> Brief 1
In two sentences, summarize the forum thread about the Windows test crash.
> Brief 2
Carry on the forum thread about the Windows test crash from its last sentence.

> Text provided

Rebased on the latest master, I'm not getting any errors when running the tests. This is on OS X. I see you're running on Windows. Do any of the checks (Travis CI, codecov, ...) run the test suite?

mity commented 2 years ago

Rebased on the latest master, I'm not getting any errors when running the tests. This is on OS X. I see you're running on Windows.

Still crashing on Windows.

But I can see that if I move the block of lines 4315 - 4318 after that following mention-related if, the crash goes away. That opener/closer arithmetics likely makes no sense in the mention case (it has no real closer, right?).

I have quite old gcc version on windows, so I can imagine newer compiler versions reorder that code as an optimization because the mention branch block does not depend on those variables and thus hide the bug effectively.

Do any of the checks (Travis CI, codecov, ...) run the test suite?

At this time, Travis only (linux) does the tests. Not sure how easy it would be to enable them on AppVeyor (windows) as it requires python but I hope it should be possible.

[Click-target data]
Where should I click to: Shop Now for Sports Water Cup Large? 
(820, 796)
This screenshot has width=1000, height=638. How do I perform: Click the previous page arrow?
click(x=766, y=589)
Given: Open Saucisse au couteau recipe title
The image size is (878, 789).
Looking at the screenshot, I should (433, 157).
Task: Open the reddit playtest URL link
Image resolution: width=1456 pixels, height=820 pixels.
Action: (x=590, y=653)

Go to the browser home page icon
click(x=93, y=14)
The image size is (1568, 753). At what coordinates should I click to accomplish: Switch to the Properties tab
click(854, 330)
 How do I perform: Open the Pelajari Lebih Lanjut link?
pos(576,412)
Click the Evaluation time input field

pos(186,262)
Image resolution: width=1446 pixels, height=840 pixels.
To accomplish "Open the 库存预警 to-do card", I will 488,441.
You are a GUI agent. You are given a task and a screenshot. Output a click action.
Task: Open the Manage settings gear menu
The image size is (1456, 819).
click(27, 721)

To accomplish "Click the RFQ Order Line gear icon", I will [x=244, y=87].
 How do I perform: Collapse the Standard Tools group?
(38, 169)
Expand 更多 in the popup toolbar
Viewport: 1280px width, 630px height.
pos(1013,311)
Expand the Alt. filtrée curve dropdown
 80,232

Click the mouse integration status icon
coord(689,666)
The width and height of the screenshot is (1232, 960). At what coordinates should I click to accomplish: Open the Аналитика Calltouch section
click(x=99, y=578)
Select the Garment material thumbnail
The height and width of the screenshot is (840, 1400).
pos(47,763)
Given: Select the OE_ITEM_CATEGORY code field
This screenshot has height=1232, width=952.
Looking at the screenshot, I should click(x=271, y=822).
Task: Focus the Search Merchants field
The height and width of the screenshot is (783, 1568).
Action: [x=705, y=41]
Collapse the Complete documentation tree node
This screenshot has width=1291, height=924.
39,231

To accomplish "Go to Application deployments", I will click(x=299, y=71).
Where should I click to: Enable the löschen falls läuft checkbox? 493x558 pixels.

> Task response 1
After rebasing on the latest master, one participant reports no test errors on OS X, but mity says the tests still crash on Windows and that the crash goes away when the block of lines 4315 - 4318 is moved after the following mention-related if. Mity suspects a newer compiler may reorder that code and hide the bug, and notes that only Travis runs the tests, on Linux, while enabling them on AppVeyor for Windows requires Python but will hopefully be possible.

> Task response 2
mity commented 2 years ago

Update: On Linux the problem is there too, only it does not manifest by the crash for some reason. Whenever running it under valgrind, enabling mentions generates invalid reads from unallocated memory.

niblo commented 2 years ago

But I can see that if I move the block of lines 4315 - 4318 after that following mention-related if, the crash goes away. That opener/closer arithmetics likely makes no sense in the mention case (it has no real closer, right?).

Which lines exactly?

mity commented 2 years ago

Which lines exactly?

These 4 lines make no sense to me in the case of input made of only mentions. That pointer arithmetic leads to the problem. There must be some logic added makeing that code work for links and auto-links but not to be executed for the case of mention which seem to have no closer (or alternatively you need to change the logic that some virtual empty closer marks are created even for the mentions).

https://github.com/niblo/md4c/blob/3f355de536520791c844c2fa95041b897ae7bc44/src/md4c.c#L4315-L4318

niblo commented 2 years ago

Which lines exactly?

These 4 lines make no sense to me in the case of input made of only mentions. That pointer arithmetic leads to the problem. There must be some logic added makeing that code work for links and auto-links but not to be executed for the case of mention which seem to have no closer (or alternatively you need to change the logic that some virtual empty closer marks are created even for the mentions).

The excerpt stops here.